● Exercises:
A: According to the retailer comments below, why does the Stratford Post Office store stock price-marked products even though it makes only about 18% profit on them? Answer in one to three sentences.
B: Transcribe everything from "1Sarj Patel, Pasture" down to "supply chain, too." in the retailer comments below.

*** Opening Excerpt provided ***

1Sarj Patel, Pasture Lane Stores, Sutton Bonnington, Leicestershire
“My store is in a rural area and a lot of my customers don’t want to pay for the petrol that will get them to the local supermarket. It means there’s a bigger demand for grocery items in store – and customers are coming in to buy little, but more often, too.
“I focused on developing and improving my grocery range throughout January, during a time where other categories, such as alcohol, dropped off after Christmas. “It’s also becoming a lot harder to get some products from wholesalers, such as eggs and Nestlé Coffee Mate. While the cost-of-living crisis is causing a lot of problems for our customers, it’s starting to effect the whole supply chain, too.
“One area that is still doing well is our ready meals. Booker does a promotion of two meals for £5, which has proved popular. While people are feeling the effects of rising prices, they’re also as busy as ever, so products like these are essential.”
2Samantha Coldbeck, Premier Wharfedale, Hull
“Although we’re not technically there yet, I’ve always said that operating in a cost-of-living crisis is like being in a recession – and that is when small shops come into their own, like they did during the pandemic.
“Over the past 10-to-15 years, we have been working with suppliers and wholesalers to make sure stores like ours can be a smaller version of a supermarket. That means having categories such as fruit and vegetables, chilled, butchery-standard meat as well as household products. This means customers can do a full shop with us if they need to.
“After that, it’s about having polite, friendly staff and making sure there aren’t huge queues at the tills. There’s very little for customers to depend on at the moment, but one thing they should be able to know is that their local shop is always there for them.”
3Amit Patel, Stratford Post Office, east London
“Our store now has price-marked products in almost every category, including soft drinks and confectionery. We only make around 18% profit on these products, but a lot of our customers are struggling with their bills, and stocking price-marked packs shows them that they are getting good value and that we’re offering a fair price.
“As a Post Office store, we see a lot of customers come in to pay their bills. They used to come in and buy a drink, some sweets and maybe a magazine, but this happens a lot more rarely now – they’re putting all the money that they can on to their gas or electricity meters. There is another business nearby that has a PayPoint and Payzone terminal, and they only let customers top up £20 at a time. To help our customers out, especially in the current economic climate, we let them top up £50, £60 or even £100 at a time.”

*** Closing Excerpt provided ***
*** Opening Entries supplied ***

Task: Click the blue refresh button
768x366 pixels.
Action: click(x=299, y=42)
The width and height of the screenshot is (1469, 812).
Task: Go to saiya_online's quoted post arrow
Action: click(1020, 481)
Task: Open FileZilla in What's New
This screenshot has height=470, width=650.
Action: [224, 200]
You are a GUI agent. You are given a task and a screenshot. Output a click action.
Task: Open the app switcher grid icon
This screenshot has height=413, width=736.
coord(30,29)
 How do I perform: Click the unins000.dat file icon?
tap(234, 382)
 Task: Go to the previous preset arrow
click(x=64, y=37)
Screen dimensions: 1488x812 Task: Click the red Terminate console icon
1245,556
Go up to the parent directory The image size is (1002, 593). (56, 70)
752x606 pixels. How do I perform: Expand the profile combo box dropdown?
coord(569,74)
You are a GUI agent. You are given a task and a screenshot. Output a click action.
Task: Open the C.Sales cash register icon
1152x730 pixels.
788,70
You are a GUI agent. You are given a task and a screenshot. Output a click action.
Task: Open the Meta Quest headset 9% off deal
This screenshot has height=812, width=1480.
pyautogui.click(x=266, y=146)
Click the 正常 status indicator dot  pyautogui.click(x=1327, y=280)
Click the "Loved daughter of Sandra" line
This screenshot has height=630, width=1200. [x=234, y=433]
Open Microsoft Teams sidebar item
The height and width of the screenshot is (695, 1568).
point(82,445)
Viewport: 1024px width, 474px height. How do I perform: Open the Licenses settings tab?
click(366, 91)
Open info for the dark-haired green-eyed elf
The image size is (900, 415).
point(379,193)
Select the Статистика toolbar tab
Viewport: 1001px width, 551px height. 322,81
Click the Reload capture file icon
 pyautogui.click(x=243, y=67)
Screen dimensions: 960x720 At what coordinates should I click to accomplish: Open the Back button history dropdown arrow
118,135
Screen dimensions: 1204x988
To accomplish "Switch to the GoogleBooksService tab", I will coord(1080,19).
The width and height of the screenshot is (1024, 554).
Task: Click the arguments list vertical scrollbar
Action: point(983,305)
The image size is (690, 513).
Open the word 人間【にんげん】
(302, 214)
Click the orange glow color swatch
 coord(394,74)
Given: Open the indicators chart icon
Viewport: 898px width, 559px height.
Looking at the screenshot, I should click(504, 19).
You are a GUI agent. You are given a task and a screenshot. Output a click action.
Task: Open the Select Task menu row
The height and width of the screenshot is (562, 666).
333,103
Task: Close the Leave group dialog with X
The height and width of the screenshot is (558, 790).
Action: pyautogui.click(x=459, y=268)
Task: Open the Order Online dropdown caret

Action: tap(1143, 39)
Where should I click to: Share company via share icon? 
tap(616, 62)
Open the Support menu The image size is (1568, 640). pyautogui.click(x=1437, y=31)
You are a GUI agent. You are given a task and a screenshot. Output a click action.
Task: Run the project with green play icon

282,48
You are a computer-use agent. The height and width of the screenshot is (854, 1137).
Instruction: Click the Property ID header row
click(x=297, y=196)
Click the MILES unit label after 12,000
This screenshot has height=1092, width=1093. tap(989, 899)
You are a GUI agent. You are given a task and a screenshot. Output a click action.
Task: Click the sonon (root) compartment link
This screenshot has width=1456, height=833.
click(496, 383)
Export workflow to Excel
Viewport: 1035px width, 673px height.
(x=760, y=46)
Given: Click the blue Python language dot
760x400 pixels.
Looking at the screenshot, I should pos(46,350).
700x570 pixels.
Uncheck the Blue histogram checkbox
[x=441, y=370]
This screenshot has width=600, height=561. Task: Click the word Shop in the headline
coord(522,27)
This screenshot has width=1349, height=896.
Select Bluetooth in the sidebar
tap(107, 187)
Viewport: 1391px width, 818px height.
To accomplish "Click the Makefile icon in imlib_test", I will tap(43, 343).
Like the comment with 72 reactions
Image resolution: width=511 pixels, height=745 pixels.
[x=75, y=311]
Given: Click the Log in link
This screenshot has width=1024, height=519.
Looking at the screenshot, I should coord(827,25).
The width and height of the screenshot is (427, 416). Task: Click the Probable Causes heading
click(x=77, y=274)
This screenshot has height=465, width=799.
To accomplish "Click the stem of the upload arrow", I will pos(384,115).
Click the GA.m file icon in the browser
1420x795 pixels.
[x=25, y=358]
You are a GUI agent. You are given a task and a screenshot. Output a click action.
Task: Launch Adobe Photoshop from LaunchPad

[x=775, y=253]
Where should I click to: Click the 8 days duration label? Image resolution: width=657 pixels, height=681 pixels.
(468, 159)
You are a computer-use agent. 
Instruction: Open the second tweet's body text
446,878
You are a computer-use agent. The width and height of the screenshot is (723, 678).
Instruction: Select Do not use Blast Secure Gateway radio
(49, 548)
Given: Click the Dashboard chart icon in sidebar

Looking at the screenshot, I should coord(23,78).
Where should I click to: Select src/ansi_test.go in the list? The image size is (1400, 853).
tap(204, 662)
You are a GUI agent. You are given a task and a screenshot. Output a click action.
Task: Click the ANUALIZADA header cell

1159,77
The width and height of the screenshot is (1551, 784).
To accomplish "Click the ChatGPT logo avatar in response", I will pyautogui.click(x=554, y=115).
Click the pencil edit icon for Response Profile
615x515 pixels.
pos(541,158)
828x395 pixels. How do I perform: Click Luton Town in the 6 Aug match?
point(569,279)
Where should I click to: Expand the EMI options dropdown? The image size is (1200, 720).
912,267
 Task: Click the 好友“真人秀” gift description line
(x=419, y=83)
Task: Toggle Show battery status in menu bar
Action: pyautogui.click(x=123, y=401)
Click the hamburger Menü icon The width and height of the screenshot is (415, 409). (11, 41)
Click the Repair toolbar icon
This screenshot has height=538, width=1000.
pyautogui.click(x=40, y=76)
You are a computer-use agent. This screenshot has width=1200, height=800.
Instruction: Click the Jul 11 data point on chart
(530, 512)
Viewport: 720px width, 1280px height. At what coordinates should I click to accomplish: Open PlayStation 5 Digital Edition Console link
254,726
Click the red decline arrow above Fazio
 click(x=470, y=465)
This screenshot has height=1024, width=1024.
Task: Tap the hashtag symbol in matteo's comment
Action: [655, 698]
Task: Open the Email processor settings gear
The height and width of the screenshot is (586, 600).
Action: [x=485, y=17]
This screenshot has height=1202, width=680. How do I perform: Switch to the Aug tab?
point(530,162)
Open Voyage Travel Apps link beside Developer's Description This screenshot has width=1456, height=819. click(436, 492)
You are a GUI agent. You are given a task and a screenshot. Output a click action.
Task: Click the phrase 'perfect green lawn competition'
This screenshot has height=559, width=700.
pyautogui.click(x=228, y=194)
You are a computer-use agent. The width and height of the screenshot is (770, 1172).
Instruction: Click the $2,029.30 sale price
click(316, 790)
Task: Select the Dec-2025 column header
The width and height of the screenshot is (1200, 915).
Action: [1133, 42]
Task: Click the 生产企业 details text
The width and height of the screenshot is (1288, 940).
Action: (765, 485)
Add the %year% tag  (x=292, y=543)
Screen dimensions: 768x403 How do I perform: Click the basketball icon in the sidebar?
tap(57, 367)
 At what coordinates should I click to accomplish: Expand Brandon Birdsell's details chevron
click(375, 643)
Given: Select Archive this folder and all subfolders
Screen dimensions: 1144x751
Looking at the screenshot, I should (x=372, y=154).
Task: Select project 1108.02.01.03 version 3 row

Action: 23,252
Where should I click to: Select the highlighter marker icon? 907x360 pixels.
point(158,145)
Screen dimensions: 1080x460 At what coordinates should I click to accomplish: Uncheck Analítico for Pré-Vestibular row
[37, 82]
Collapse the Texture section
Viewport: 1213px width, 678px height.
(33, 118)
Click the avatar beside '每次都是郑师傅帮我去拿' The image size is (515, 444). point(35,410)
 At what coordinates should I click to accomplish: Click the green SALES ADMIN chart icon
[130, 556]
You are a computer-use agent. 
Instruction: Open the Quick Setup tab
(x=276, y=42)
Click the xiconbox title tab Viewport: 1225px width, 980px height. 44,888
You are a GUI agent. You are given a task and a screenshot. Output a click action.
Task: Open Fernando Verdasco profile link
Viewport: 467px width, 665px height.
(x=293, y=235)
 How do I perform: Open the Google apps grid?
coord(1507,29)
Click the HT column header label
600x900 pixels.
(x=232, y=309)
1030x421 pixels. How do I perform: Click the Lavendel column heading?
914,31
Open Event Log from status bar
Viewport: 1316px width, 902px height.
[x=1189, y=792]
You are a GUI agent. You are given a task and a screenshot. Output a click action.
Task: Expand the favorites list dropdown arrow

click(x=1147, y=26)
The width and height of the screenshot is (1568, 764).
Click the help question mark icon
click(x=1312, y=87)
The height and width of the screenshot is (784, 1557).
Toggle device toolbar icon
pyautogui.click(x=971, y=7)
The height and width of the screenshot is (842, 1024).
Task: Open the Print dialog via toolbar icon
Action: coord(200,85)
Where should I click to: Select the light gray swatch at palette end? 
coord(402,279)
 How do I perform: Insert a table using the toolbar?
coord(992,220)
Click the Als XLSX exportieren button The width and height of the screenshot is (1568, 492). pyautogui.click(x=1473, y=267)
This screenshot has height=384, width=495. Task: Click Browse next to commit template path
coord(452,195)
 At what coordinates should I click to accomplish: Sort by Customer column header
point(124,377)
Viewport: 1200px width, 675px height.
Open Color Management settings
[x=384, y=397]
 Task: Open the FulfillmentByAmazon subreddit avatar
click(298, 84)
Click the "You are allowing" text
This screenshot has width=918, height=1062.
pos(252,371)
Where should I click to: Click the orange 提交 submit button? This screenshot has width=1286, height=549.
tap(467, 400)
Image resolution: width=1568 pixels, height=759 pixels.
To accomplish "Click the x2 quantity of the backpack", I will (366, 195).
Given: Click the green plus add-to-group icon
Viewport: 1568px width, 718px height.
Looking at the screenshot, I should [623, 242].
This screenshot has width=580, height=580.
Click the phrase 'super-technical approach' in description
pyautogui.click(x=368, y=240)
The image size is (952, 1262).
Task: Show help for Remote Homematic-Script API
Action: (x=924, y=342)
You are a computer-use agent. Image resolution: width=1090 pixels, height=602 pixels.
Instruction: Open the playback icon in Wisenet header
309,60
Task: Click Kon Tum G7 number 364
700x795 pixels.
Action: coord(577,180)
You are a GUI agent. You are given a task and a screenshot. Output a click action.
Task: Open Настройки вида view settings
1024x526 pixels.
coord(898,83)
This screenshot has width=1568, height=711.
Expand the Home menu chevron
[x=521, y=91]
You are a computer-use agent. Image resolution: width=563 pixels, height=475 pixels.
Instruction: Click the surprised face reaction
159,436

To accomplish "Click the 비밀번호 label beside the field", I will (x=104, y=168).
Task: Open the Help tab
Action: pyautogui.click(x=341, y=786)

*** Closing Entries supplied ***

● Outputs for the tasks:
A: Many of the store's customers are struggling with their bills. Stocking price-marked packs shows them that they are getting good value and that the store is offering a fair price.

B:
1Sarj Patel, Pasture Lane Stores, Sutton Bonnington, Leicestershire
“My store is in a rural area and a lot of my customers don’t want to pay for the petrol that will get them to the local supermarket. It means there’s a bigger demand for grocery items in store – and customers are coming in to buy little, but more often, too.
“I focused on developing and improving my grocery range throughout January, during a time where other categories, such as alcohol, dropped off after Christmas. “It’s also becoming a lot harder to get some products from wholesalers, such as eggs and Nestlé Coffee Mate. While the cost-of-living crisis is causing a lot of problems for our customers, it’s starting to effect the whole supply chain, too.